IIProfessor do Departamento de Solos da Universidade Federal do Rio Grande do Sul – UFRGS. Caixa Postal 776, CEP 90001-970 Porto Alegre (RS). E-mail: faocamargo@bol.com.br

RESUMO

Resíduos gerados por curtumes e pela exploração de carvão mineral são produtos potencialmente poluentes em várias regiões do Brasil, principalmente nos estados do Rio Grande do Sul e de Santa Catarina. O presente trabalho foi realizado no campo com o objetivo de avaliar o efeito da adição de resíduos de curtume e rejeito carbonífero sobre o solo e sobre as plantas cultivadas em um Argissolo Vermelho distrófico típico da Estação Experimental Agronômica da UFRGS, localizada no município de Eldorado do Sul (RS). O experimento foi realizado no ano agrícola de 1996/97, em parcelas de 70 m2, cultivando-se soja (Glycine max L. Merrill) e milho (Zea mays L.). Tratamentos com a adição de 21,3 e 42,5 t ha-1 de lodo de curtume (LC) com adubação fosfatada e potássica na forma mineral foram comparados com o tratamento com adubação mineral completa (NPK) mais correção da acidez do solo e com a testemunha absoluta.
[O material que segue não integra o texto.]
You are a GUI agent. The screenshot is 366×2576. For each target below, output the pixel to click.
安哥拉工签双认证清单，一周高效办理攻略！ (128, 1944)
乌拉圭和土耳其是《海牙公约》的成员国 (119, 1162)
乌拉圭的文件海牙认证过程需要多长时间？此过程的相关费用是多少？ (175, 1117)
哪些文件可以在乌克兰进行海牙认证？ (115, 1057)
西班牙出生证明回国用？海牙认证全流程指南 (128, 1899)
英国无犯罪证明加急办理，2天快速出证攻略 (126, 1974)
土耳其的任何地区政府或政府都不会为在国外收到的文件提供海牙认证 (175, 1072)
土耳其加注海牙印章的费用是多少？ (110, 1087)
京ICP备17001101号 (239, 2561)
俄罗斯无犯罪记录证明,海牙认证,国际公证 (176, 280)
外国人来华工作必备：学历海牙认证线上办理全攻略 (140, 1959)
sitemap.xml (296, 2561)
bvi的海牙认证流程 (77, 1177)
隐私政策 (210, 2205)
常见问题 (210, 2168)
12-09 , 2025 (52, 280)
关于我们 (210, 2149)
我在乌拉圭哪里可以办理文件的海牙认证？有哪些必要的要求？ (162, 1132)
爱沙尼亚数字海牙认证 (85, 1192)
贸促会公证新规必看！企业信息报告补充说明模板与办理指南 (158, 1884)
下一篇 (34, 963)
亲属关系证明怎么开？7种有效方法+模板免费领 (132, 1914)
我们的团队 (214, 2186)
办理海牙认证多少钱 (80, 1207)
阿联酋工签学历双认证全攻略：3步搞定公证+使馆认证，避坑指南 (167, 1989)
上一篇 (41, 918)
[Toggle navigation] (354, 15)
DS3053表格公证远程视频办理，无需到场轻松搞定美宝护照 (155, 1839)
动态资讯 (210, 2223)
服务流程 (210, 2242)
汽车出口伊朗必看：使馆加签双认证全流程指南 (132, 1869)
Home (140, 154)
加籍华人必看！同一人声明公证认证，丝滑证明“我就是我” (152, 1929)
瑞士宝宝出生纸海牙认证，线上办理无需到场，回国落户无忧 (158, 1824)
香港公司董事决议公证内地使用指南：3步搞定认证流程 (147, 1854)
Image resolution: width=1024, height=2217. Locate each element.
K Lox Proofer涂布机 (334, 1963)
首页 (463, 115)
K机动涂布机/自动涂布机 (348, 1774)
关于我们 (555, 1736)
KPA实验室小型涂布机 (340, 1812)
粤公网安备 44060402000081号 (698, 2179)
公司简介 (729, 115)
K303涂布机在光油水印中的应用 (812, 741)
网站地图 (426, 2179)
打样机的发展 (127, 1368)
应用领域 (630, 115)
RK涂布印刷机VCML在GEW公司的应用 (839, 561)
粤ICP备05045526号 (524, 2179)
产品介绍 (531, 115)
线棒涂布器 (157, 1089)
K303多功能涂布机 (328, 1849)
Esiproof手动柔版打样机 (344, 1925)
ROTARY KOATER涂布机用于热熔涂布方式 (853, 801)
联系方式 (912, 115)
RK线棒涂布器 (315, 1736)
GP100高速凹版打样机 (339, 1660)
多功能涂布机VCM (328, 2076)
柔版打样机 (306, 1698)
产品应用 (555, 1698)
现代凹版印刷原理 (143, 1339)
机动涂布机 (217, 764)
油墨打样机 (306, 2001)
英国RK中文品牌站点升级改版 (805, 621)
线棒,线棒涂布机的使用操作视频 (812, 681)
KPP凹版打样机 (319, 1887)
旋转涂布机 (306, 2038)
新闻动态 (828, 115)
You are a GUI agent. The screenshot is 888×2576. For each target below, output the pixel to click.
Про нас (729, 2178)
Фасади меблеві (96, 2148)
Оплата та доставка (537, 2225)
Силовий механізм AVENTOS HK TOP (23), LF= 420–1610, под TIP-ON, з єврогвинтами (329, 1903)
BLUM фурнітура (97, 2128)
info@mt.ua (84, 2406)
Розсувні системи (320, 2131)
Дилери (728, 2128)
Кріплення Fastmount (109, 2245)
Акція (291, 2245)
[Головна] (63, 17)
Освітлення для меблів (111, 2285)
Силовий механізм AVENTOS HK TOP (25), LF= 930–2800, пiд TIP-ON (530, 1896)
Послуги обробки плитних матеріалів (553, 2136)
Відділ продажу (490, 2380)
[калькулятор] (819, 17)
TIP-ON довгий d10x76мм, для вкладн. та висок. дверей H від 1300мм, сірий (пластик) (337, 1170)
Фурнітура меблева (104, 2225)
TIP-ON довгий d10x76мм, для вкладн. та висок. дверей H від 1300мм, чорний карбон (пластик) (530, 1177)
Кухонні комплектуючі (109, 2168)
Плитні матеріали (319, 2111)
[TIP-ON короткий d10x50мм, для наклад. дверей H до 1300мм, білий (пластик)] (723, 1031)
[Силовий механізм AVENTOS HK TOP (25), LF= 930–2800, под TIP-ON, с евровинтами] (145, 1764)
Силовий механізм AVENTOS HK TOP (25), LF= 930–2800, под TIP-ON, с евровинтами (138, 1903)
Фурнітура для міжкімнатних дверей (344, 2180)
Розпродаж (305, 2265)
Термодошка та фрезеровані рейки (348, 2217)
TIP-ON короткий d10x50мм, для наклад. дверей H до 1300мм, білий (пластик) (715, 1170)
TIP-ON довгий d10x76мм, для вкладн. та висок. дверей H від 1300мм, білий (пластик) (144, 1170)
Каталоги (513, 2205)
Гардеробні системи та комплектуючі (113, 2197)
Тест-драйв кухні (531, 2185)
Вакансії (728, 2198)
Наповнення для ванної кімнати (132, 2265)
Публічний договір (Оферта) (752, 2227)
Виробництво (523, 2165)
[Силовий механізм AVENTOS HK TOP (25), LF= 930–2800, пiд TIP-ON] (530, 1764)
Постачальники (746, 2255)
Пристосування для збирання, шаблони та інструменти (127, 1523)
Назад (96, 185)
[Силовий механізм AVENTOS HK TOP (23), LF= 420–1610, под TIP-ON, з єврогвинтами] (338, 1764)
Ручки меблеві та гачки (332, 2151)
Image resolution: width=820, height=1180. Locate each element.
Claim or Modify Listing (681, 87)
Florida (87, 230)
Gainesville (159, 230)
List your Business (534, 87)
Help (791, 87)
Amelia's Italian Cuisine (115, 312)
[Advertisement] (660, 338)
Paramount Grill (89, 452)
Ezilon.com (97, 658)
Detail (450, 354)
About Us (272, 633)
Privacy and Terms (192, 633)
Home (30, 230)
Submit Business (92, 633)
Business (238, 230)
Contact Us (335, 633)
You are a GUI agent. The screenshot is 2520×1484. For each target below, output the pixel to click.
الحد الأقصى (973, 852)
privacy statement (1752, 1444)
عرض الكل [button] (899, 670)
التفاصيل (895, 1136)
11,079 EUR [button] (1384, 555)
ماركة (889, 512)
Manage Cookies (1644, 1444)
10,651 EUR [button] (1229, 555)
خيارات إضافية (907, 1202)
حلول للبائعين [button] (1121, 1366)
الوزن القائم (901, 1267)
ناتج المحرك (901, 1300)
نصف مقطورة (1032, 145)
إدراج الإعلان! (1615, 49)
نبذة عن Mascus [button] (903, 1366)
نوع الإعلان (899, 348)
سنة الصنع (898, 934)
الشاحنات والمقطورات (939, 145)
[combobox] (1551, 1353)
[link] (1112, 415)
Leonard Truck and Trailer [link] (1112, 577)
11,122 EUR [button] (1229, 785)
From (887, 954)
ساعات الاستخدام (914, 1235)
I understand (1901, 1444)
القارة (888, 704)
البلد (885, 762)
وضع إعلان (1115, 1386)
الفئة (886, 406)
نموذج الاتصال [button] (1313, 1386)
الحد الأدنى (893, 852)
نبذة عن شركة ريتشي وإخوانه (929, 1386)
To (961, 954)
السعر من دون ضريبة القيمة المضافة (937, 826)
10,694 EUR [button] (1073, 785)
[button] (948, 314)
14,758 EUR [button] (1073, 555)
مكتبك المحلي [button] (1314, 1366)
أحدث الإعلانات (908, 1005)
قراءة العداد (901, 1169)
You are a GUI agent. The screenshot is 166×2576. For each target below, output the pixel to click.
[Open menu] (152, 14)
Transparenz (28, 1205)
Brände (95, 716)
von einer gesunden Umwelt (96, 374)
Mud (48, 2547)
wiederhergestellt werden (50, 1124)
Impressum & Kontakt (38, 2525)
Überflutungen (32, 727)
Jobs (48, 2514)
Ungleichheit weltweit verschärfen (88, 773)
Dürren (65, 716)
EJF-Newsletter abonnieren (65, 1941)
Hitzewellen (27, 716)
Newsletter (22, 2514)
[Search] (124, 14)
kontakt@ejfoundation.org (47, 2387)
Foram estudados também: (a) adição de resíduo carbonífero (106 t ha-1) mais adubação mineral; (b) resíduo carbonífero (106 t ha-1) mais lodo de curtume (21,3 t ha-1) com adubação fosfatada e potássica; (c) serragem cromada (29 t ha-1) mais adubação mineral (NPK), e (d) Cr mineral (125 kg ha-1) mais lodo de curtume (21,3 t ha-1) com adubação fosfatada e potássica. Foram avaliadas as alterações químicas e biológicas do solo, bem como os efeitos da aplicação dos resíduos sobre o rendimento e absorção de metais pelas plantas. A adição de LC aumentou o valor de pH e o teor de Ca trocável do solo. Não foram constatadas alterações nas concentrações dos metais Cu, Cd, Pb e Ni no solo, aumentando, entretanto, significativamente os teores de Cr. A atividade microbiana avaliada pela produção de CO2 foi estimulada pela adição dos resíduos, mas a população de bactérias, fungos e ctinomicetos não foi afetada. A adição de LC propiciou rendimentos de soja e milho semelhantes aos com adição de fertilizante nitrogenado. A adição de serragem cromada não alterou o rendimento das culturas, enquanto o rendimento de grãos de milho aumentou com a adição de resíduo carbonífero.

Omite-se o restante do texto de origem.